##### Provided data

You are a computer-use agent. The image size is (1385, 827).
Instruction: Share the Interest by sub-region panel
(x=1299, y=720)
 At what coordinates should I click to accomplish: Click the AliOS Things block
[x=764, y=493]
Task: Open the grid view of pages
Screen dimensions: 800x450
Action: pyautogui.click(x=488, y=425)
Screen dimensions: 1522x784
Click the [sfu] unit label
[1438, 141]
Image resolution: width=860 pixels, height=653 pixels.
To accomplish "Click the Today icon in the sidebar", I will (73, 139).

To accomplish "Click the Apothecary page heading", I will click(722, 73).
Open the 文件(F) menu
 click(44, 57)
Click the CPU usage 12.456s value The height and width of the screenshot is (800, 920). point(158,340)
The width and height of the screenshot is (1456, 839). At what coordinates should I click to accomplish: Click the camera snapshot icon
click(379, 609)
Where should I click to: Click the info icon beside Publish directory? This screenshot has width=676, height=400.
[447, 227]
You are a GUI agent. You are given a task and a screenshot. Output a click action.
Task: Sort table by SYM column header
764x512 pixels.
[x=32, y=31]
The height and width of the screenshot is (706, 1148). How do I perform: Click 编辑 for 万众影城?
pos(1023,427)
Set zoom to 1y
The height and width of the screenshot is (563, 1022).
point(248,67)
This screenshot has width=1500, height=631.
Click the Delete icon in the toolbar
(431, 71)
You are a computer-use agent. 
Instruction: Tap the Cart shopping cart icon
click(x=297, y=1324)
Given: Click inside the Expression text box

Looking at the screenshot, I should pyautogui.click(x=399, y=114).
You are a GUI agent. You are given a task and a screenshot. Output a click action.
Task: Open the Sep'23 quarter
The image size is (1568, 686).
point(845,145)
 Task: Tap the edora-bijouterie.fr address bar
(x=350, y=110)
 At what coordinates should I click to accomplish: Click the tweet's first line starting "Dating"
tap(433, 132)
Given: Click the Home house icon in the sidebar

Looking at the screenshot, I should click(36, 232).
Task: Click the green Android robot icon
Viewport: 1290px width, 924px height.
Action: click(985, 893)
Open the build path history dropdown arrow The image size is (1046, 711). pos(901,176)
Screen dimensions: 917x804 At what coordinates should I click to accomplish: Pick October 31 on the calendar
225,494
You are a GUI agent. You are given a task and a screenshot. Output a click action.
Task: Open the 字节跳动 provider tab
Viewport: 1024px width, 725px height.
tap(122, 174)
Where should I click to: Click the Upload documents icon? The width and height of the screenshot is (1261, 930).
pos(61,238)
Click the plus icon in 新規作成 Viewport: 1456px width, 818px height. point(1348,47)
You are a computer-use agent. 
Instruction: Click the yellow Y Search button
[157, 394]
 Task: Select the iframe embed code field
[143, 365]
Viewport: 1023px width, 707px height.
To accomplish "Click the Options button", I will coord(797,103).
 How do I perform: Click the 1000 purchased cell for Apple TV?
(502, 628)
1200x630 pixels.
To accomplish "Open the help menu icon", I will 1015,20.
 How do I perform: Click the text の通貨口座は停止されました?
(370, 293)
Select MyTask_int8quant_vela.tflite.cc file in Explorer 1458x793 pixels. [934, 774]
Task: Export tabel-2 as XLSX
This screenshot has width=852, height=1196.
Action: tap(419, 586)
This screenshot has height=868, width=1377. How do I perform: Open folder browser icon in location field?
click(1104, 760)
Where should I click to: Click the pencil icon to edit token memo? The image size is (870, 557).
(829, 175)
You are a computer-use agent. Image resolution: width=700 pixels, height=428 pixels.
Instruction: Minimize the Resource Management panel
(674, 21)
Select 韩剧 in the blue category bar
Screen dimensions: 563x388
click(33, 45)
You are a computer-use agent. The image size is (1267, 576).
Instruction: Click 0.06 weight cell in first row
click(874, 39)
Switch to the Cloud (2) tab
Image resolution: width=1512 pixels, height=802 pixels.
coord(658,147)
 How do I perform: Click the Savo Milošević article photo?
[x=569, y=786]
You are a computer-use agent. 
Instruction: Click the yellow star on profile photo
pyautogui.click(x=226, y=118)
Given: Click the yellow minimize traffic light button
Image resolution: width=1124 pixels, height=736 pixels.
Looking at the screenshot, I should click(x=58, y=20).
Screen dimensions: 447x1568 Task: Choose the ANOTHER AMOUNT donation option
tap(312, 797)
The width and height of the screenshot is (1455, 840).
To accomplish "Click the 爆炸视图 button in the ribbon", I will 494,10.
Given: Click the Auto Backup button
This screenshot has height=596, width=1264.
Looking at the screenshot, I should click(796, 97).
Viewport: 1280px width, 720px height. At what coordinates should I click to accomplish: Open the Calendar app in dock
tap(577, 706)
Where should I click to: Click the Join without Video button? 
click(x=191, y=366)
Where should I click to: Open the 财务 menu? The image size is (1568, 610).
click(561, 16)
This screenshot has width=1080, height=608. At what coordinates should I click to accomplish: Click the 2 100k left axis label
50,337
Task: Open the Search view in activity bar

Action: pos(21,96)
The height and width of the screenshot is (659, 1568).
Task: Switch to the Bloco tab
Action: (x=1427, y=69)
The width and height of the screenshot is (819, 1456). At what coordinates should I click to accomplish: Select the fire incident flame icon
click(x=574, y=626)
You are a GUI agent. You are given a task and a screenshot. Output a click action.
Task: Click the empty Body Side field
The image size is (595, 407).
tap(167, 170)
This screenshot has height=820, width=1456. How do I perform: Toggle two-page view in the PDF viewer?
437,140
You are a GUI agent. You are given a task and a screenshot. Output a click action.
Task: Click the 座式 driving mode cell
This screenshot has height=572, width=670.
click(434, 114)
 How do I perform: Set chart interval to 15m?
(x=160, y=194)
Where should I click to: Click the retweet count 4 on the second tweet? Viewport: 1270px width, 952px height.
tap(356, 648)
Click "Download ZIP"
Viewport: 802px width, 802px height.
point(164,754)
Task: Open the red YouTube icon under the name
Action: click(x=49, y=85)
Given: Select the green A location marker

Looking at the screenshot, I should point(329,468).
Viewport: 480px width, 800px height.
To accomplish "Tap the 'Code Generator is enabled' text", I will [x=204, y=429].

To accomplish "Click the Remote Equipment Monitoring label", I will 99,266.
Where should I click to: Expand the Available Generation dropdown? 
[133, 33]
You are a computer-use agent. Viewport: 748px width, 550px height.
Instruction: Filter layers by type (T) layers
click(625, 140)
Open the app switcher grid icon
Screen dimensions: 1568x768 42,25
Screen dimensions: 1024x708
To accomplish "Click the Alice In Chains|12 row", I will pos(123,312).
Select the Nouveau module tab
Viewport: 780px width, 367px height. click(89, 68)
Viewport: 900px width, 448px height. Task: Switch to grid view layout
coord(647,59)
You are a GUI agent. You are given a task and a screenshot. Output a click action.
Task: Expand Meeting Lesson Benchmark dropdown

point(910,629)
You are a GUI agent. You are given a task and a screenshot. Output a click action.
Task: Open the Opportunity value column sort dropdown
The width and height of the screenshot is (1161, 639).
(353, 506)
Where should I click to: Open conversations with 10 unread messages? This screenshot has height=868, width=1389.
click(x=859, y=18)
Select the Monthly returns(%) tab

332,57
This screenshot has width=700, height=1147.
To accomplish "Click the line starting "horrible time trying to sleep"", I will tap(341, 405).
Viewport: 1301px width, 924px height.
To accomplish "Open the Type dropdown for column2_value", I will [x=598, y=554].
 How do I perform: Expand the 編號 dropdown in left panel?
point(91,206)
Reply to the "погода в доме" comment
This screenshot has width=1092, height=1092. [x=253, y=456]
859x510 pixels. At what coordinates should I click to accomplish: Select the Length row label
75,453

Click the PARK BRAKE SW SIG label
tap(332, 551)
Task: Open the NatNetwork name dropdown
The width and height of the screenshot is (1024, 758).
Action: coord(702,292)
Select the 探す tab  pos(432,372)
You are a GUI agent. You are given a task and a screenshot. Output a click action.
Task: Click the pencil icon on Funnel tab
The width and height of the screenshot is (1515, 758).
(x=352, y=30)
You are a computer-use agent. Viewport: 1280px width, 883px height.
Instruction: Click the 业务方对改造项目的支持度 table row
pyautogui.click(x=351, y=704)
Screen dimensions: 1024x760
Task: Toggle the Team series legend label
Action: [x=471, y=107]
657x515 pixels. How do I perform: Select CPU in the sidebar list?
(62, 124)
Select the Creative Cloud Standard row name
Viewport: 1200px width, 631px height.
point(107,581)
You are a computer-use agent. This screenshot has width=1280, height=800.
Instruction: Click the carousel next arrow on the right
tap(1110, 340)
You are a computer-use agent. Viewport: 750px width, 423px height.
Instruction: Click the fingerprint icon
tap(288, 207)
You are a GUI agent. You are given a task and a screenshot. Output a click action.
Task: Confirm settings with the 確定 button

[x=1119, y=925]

##########

Give the number of lines above in which the word "Cloud" appears, and nothing more.

- [Answer box]
2